■ Problem to work on ■
Where an entry contains an image, skip the image and print the rest exactly.

*** Block opens ***

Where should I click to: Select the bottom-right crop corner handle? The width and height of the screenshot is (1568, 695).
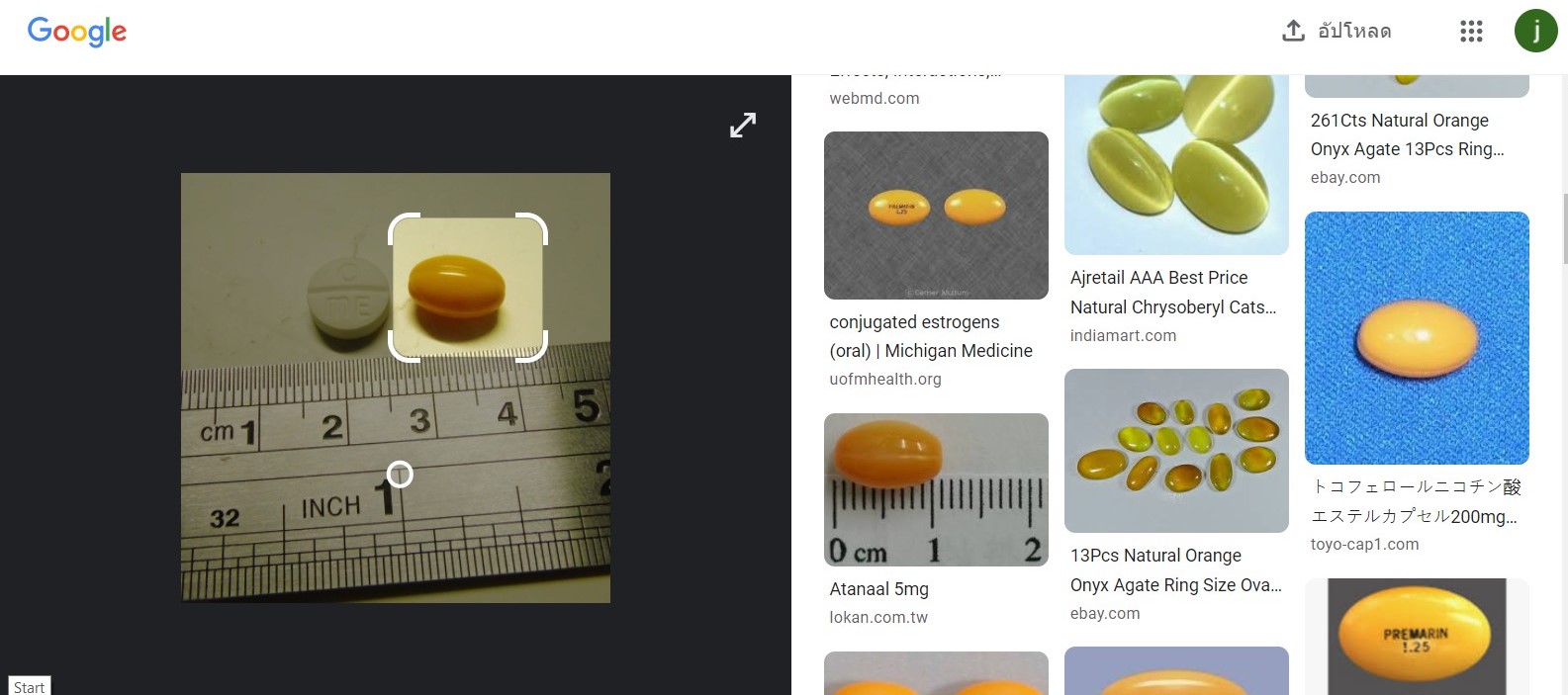532,347
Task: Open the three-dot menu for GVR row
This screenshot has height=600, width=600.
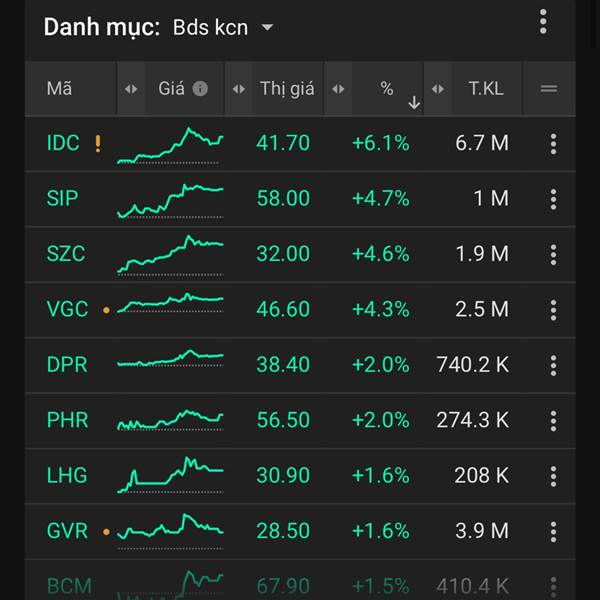Action: [x=553, y=532]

*** Block closes ***

■ Task output ■
Where should I click to: Select the bottom-right crop corner handle? The width and height of the screenshot is (1568, 695).
532,347
Task: Open the three-dot menu for GVR row
This screenshot has height=600, width=600.
Action: [x=553, y=532]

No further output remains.